How do you pronounce Van Gough’s name and what was he like as a young man?  These are the questions posed in‘Vincent in Brixton’,  currently performing at the Bob Hope Theatre, Eltham, until today 21st May. 

Written by Nicholas Wright, ‘Vincent in Brixton’ was first performed in 2002 and won the 2003 Olivier Award for Best New Play. There’s only a modest amount of documentation about Van Gough’s early years, so Wright uses letters Van Gough wrote to inspire the play which charts the story of a 19 year old Van Gough renting a room in Brixton whilst trying to be an art dealer in his family’s business. Van Gough’s unrequited love for his landlady’s daughter is documented, but Wight then supposes he transfers his affections to his landlady, Mrs Loyer. Love, sex, family and relationships are shown to have an impact on Van Gough, as we see him become more passionate about art. 

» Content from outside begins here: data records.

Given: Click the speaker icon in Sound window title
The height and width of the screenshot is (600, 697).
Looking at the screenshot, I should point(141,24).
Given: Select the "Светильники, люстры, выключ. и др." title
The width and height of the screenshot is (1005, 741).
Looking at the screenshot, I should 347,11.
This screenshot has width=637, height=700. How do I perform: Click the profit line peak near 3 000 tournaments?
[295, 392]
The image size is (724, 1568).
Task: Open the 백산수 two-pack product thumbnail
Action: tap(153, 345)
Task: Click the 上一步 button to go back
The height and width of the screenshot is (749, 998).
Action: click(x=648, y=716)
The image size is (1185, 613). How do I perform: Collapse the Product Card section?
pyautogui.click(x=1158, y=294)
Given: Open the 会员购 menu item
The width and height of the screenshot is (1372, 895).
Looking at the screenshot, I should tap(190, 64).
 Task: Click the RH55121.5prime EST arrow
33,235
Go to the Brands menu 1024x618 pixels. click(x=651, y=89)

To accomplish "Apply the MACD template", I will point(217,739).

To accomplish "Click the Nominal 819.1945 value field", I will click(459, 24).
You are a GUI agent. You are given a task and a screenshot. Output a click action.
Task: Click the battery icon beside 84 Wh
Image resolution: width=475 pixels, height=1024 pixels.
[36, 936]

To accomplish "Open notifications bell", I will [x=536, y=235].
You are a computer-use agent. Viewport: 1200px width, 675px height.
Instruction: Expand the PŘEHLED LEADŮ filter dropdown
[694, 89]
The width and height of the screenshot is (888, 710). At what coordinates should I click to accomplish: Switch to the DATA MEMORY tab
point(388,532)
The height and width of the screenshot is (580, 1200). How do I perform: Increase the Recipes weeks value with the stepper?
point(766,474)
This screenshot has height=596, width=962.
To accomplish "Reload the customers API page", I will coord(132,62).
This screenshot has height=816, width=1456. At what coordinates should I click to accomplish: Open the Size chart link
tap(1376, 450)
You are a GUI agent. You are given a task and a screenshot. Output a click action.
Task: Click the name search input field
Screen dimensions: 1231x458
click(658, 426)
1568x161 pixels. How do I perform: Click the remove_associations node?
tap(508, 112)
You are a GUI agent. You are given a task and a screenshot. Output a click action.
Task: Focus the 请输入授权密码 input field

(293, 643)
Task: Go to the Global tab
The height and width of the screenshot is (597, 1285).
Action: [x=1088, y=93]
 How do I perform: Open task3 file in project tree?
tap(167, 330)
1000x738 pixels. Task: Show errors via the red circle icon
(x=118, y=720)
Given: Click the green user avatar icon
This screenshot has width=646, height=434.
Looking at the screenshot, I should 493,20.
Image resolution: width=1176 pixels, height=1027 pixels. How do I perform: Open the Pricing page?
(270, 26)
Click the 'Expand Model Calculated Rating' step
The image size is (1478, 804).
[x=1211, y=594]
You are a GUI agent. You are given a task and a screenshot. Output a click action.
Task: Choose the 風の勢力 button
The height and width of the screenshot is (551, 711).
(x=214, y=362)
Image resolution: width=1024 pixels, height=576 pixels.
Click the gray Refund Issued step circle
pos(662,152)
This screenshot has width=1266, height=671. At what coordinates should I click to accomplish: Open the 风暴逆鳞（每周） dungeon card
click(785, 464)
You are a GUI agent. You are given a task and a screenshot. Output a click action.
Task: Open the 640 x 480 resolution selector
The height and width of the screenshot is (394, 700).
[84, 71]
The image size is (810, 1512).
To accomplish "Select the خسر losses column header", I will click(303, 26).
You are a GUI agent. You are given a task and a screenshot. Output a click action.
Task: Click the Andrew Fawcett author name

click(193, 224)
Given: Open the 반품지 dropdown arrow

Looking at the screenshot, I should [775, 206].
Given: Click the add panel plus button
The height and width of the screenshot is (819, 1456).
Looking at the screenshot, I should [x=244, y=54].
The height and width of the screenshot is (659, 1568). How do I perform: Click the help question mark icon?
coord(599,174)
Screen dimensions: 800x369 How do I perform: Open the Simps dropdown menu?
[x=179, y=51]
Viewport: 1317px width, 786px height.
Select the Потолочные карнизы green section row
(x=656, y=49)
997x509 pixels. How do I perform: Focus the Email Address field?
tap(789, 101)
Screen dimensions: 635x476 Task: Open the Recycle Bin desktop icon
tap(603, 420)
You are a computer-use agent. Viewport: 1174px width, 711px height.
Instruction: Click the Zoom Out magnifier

Van Gough is well acted from the naive and tactless, to a scathing man who we start to see possessed with genius but who hasn’t yet realised his full potential. Likewise, the frustration and despair of Mrs Loyer contrasts well to a woman full of hope to then despair again. The slow-burning love between the two protagonists is played both believably and sympathetically by the actors. 

They are well supported by three other cast members; from the comic relief of Van Gough’s irritating sister Serving as moral compass, to the down-to-Earth lodger who is the kind of bloke you’d see at a pub today, to the daughter whose strength runs the household.  Sheila Arden’s direction brings out the subtle nuances brilliantly. Costuming was well done from the aprons of the younger woman, to the costume change from black to colours for Mrs Loyer, speaking volumes about her re-engagement with life. 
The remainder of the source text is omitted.